I saw that Rtabmap allows exporting camera poses in Bundler format but I somehow fail to find any way in Bundler to import these camera poses. I guess, I would still have to re-run a big chunk of Bundler pipeline to recreate the 3D data even when the poses would be known. So my main question is: is there any way in Rtabmap to export the 3D scene information in bundle format, i.e. as bundle.out? And if no, what is the intended way to use exported Bundler-poses and whether they can be somehow used in Bundler processing
This function has been only tested with MeshLab. This tutorial may be a little out of date (export dialog has changed), but it shows how the bundler format can be used for. Originally, we added the bundler format to export poses and images to MeshLab in order to use its mesh texturing tools. We didn't tested the compatibility with Bundler.

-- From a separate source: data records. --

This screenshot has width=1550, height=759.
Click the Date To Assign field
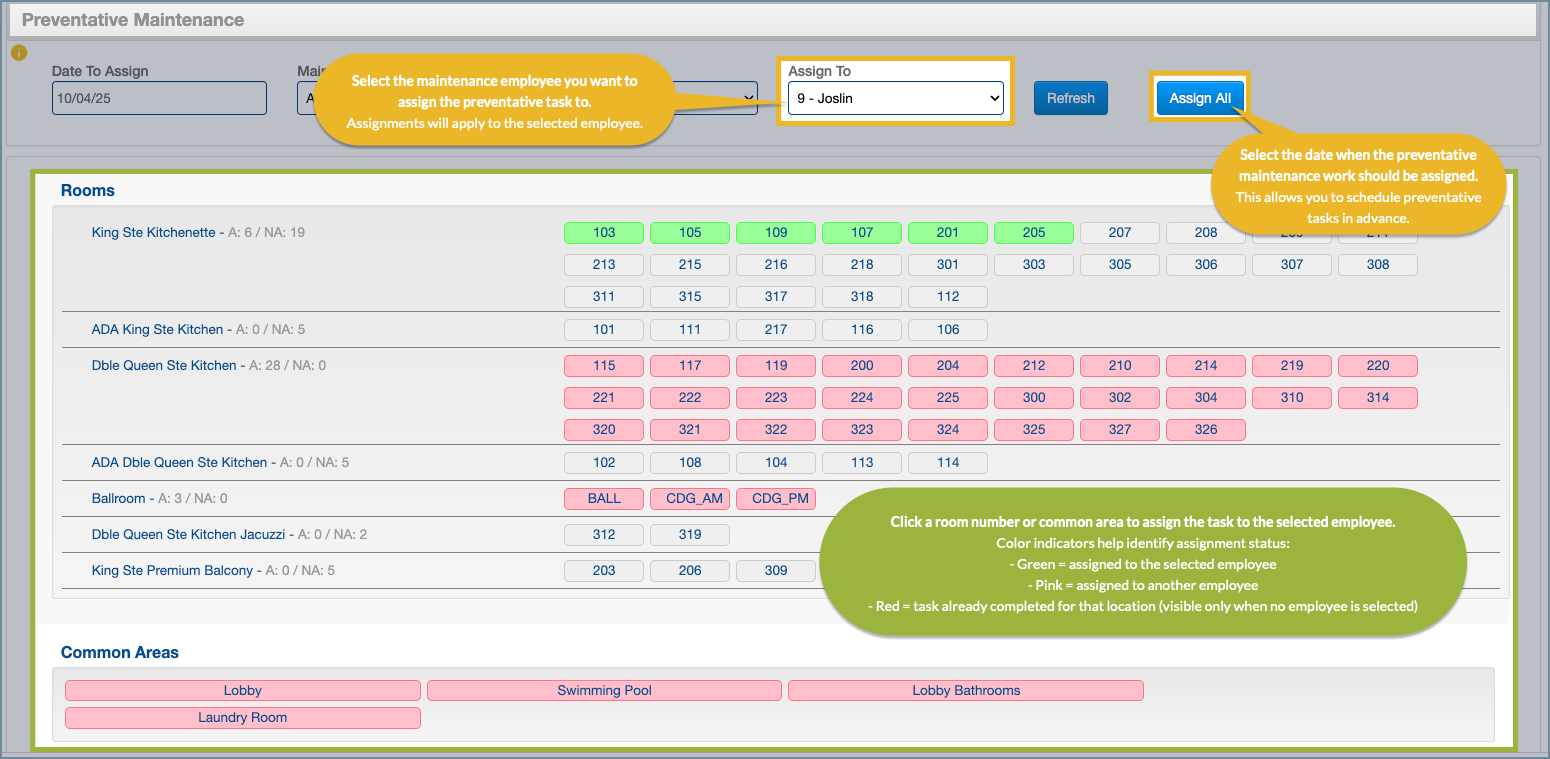pos(159,98)
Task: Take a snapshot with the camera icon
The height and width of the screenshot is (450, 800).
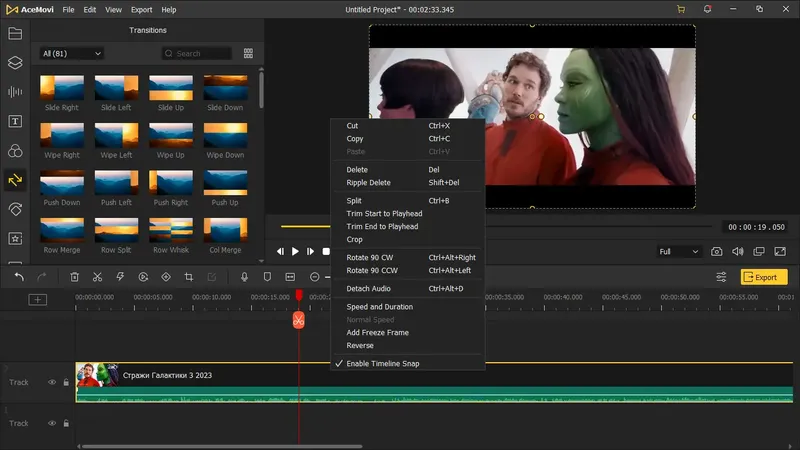Action: pyautogui.click(x=717, y=252)
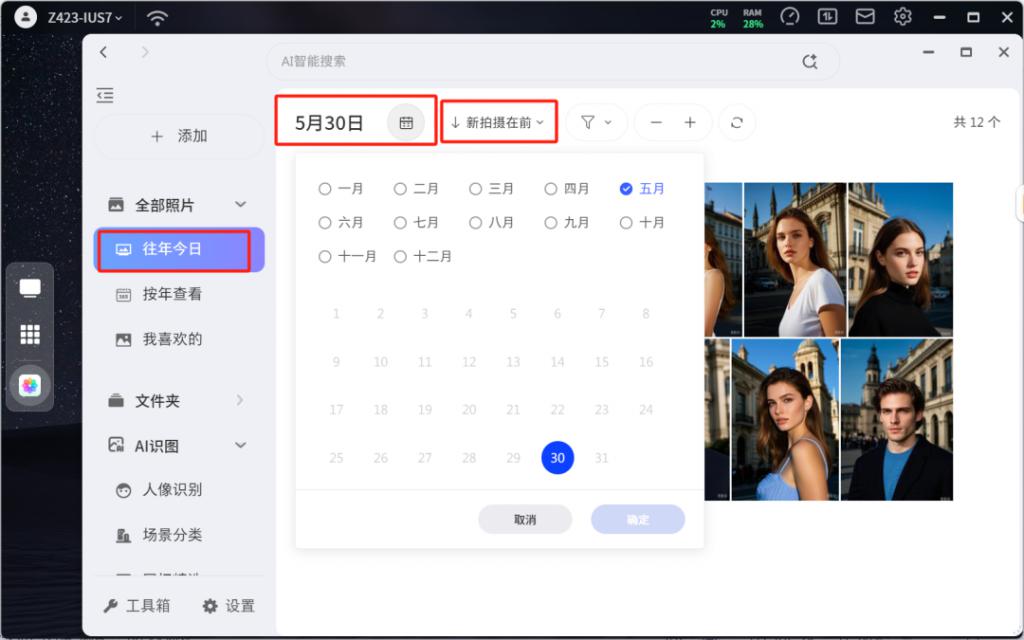Screen dimensions: 1024x640
Task: Click the AI search icon in the search bar
Action: (810, 61)
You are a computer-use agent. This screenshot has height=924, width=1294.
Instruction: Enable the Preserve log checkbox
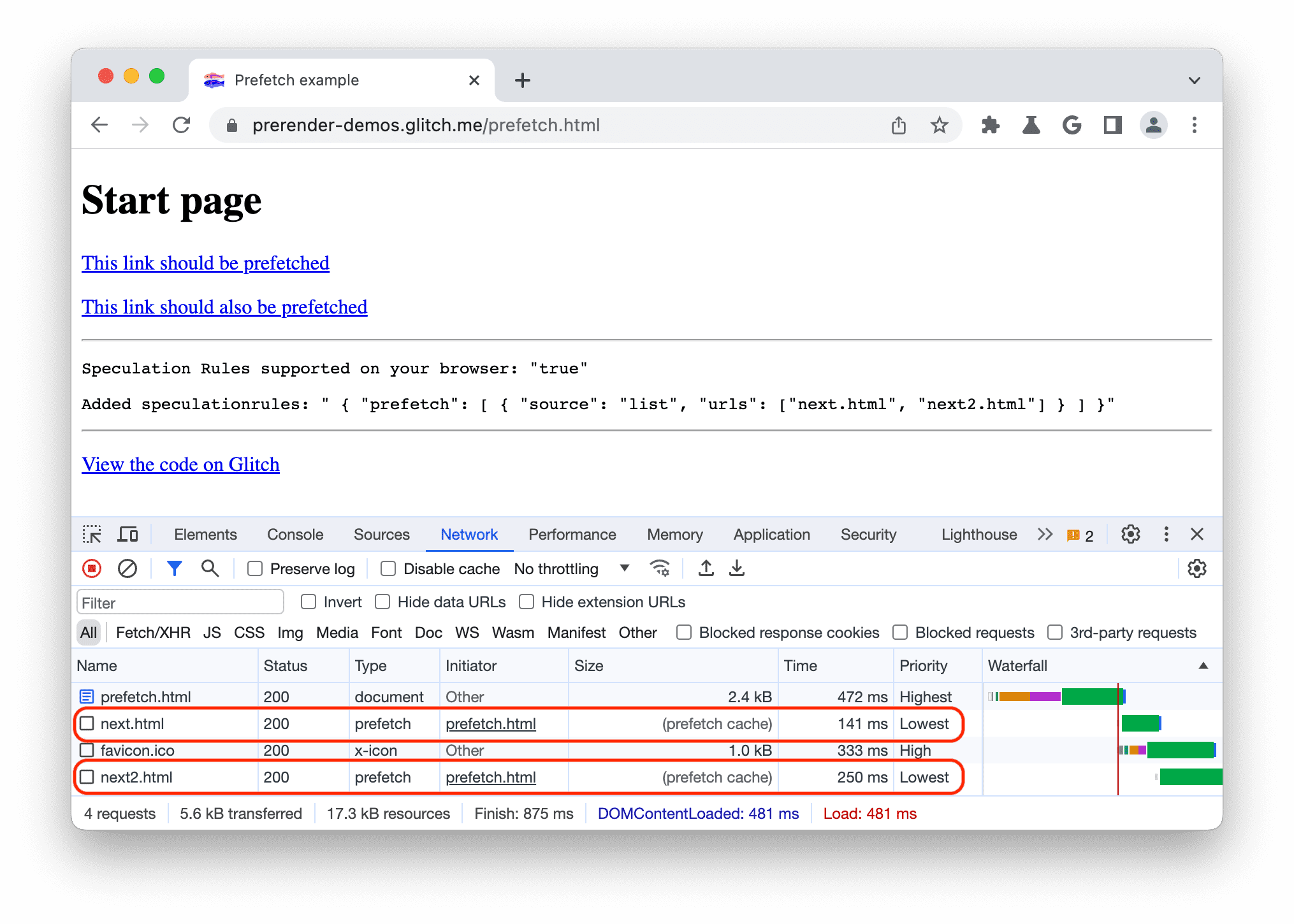point(231,569)
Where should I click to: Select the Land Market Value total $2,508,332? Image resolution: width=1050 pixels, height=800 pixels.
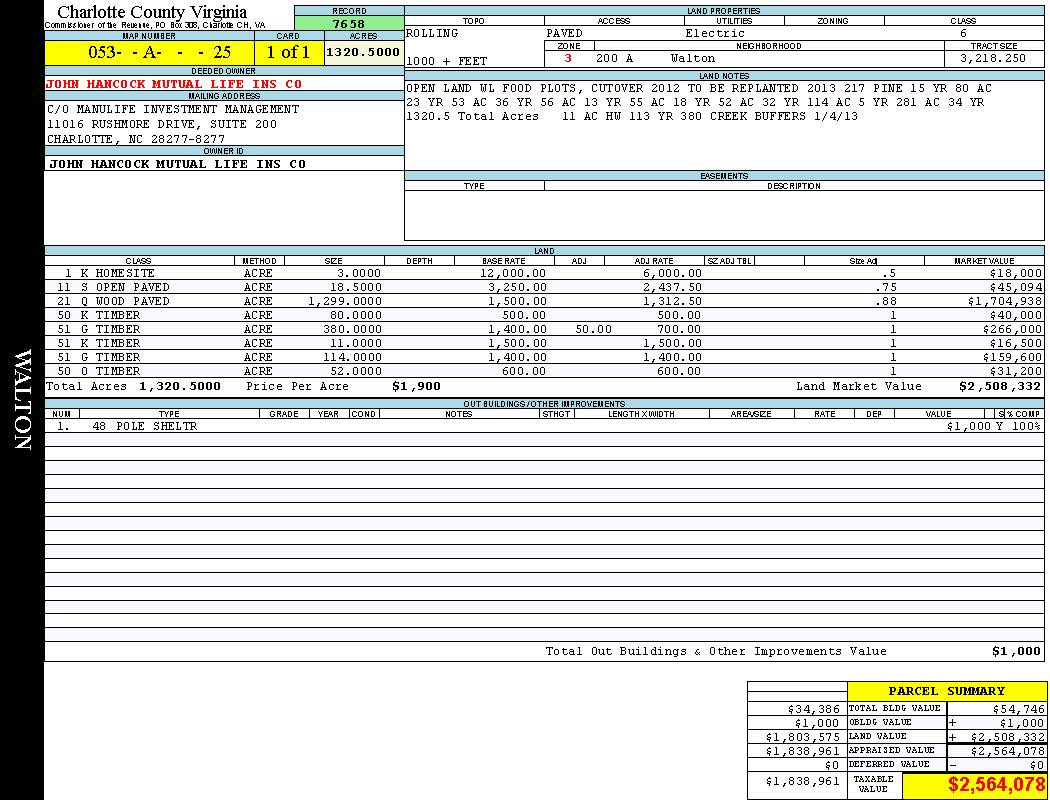999,386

Thank you Mathieu, it makes sense.
I guess, I will have to write some code myself then :) could you hint me into a right direction perhaps? I'd like to use the Rtabmap datasets with the ACG Localizer (aka Active Search). The ACG Localizer expects the data in Bundler format (luckily it's all ASCII, so should not be hard to reverse-engineer), namely it expects a list of images, a list of SIFT feature descriptors in every image and finally a list of 3D points, while for every 3D point the following is stored: 3D coordinates, color in RGB, list of frame indices it is visible in, and the indices of the SIFT features which correspond to the 3D point in the views.

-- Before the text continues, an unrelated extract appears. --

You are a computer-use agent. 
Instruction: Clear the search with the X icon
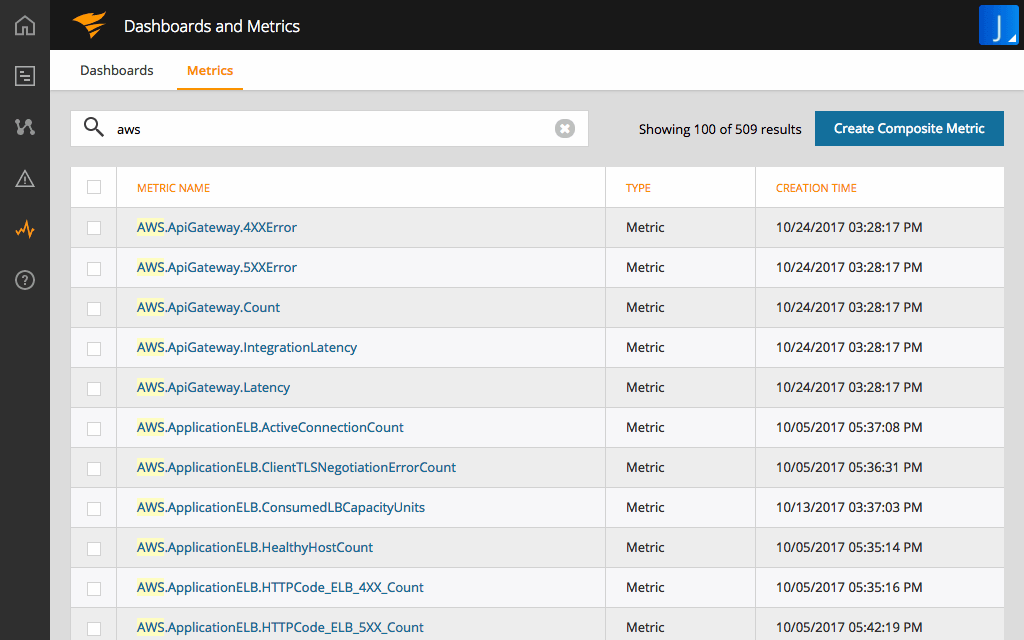pyautogui.click(x=564, y=128)
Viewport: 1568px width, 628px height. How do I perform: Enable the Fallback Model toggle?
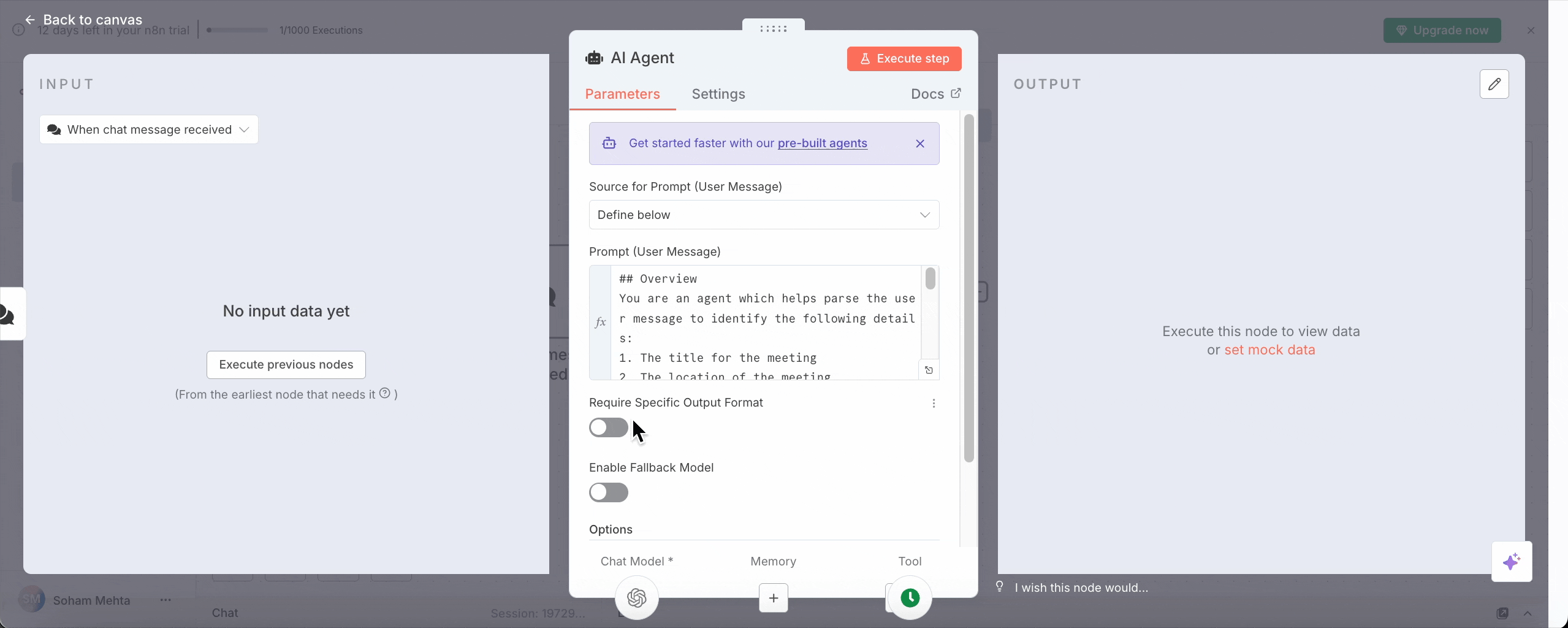coord(609,492)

edit: so I have actually implemented a big part of it. I'd be thankful if you could correct me if I am wrong somewhere. I found almost all the data in the Map_Node_Word table:
1) depth_x, depth_y, depth_z are the 3D coordinates of the word in the 3D space. The RGB color is missing here, but I can retrieve it from the actual image file by getting the x,y coordinate.
2) by node ID I can retrieve the camera pose and frame indices where the feature is visible
3) by word ID I can retrieve the descriptor. - There is something that I don't get yet: one word ID can have multiple different descriptor values for different node IDs - I guess you store here the descriptors of the same feature seen from different perspectives. Then what is stored with the same ID in the Words table? Is it some averaged feature descriptor vector?
Just for the case I attach the description straight from the bundler's documentation.
The bundle files contain the estimated scene and camera geometry have
the following format:
# Bundle file v0.3
<num_cameras> <num_points> [two integers]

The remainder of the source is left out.